Sería necesario estipular en los contratos de los jugadores que en caso de lograr una anotación, no gasten energías, ni se desgasten hasta que el partido termine y el resultado sea favorable al equipo.
Estarán de acuerdo en que la imagen de Juan Francisco Palencia luego de lograr la primera anotación en el encuentro Pumas vs Maquina a los 4 minutos de juego; esa, cuando se dirige al banderín del tiro de esquina, se suelta el pelo y toma el asta como si estuviera empuñando una guitarra, era para portada de todos los diarios del día siguiente.
Pero a pesar de haber ensayado el festejo seguramente durante la semana, porque eso, se ensaya o por lo menos se memoriza y se sueña durante todas las noches previas al partido, de nada le sirvió al jugador puma.
Minutos después cayó el gol del empate y después los otros dos que le dieron el triunfo a la Maquina y dejan fuera al equipo de Tuca Ferreti. De nada sirvió la carrera, soltarse el pelo, la pose, de nada, al final terminó perdiendo.
Lo mismo sucedió con la anotación tempranera de Jairo Patiño del San Luis el sábado ante Santos Laguna, el gol se logró a los 17 minutos, pero a los 80 y 86, el Santos anotó en dos ocasiones para la eliminación del equipo superlíder del torneo.
Por esa razón sugeriría que los festejos por las anotaciones se dieran al final de los partidos, cuando el marcador se consolide como definitivo. Dejen que los aficionados los festejen como quieran, pero los jugadores que se abstengan hasta conocer el resultado final, sino para que tanto gestaste de energías, tanto ensayo de festejo que no sirven al final para nada cuando el equipo pierde y en el caso de las liguilla, es eliminado, eso es peor.

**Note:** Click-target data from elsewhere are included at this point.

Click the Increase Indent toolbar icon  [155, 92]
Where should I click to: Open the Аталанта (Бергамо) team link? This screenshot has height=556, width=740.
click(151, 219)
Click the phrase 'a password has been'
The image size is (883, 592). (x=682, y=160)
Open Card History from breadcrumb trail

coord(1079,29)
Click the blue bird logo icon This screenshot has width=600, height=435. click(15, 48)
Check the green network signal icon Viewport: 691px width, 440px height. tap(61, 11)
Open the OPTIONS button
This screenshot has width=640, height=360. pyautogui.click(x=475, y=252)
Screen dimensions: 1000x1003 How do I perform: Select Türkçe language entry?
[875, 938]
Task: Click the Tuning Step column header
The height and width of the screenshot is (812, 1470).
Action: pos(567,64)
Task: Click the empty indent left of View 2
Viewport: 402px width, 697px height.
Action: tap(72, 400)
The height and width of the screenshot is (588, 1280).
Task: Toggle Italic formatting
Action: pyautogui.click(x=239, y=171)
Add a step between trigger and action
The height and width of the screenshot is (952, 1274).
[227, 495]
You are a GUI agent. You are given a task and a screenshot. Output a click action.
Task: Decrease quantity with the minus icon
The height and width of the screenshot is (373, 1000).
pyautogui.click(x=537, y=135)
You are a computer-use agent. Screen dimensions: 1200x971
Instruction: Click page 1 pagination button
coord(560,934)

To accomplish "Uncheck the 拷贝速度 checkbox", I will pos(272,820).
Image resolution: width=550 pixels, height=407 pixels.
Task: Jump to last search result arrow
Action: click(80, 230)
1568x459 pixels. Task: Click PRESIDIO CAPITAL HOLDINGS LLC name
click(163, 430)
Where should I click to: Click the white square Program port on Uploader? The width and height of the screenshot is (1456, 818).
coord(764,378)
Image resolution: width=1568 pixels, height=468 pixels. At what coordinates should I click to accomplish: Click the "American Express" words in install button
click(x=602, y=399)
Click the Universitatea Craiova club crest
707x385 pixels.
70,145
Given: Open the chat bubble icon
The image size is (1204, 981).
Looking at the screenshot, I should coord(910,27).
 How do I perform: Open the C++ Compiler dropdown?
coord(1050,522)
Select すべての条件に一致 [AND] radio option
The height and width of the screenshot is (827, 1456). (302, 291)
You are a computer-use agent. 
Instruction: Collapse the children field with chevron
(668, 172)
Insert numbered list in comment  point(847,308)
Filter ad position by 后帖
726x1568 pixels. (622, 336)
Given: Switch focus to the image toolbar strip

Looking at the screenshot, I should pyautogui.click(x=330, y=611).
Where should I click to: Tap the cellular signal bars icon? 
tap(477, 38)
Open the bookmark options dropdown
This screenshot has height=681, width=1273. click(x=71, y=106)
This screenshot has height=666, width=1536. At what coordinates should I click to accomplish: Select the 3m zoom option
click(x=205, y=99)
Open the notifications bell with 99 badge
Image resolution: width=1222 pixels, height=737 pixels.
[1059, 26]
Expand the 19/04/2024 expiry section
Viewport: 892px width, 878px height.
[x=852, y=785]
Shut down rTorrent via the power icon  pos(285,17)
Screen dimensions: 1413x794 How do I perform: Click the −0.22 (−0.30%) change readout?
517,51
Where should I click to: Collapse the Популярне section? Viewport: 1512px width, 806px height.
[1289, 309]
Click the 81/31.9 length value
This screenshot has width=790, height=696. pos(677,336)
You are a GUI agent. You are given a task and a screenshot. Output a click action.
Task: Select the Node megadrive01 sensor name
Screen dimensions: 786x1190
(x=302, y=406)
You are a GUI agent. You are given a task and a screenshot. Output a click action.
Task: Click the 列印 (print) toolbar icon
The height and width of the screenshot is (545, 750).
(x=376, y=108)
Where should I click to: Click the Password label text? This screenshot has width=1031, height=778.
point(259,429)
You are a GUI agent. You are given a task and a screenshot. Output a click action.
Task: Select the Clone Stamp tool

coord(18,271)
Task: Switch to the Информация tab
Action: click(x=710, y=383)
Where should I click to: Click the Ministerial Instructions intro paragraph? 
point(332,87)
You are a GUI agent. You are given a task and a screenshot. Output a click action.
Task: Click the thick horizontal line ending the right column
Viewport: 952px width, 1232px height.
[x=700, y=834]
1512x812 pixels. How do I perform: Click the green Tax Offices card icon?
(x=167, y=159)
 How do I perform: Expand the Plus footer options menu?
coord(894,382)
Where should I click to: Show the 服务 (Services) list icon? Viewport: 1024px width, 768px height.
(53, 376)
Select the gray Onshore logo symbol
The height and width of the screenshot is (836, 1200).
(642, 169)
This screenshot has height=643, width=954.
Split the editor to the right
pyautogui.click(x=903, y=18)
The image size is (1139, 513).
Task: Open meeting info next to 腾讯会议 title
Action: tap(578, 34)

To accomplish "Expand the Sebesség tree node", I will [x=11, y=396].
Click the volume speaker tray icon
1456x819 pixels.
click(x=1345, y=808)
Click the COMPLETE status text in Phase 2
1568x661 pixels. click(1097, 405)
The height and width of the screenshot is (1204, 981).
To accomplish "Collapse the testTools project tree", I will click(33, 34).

De esa manera tendríamos un espectáculo extra al final de cada partido que ganara el equipo local, se imaginan al sonido local anunciando. A CONTINUACIÓN EL ESPECTACULO DE LAS ANOTACIONES y ahí podrían tomar parte todos los del equipo haciendo coreografías al anotador del o de los goles.
Don Alfredo Di Stefano el más grande jugador de la historia pasada, escribió en su libro, Gracias, Vieja, que le daba tentación la forma de festejar de los jugadores actuales porque temía que se fueran a lesionar de tanta euforia.
En su tiempo simplemente se sacaba el balón de la portería y se llevaba al centro de la cancha levantando los brazos en señal de agradecimiento por los aplausos, pero ahora hasta coreografías se estilan. Son los tiempos Don Alfredo, ni hablar.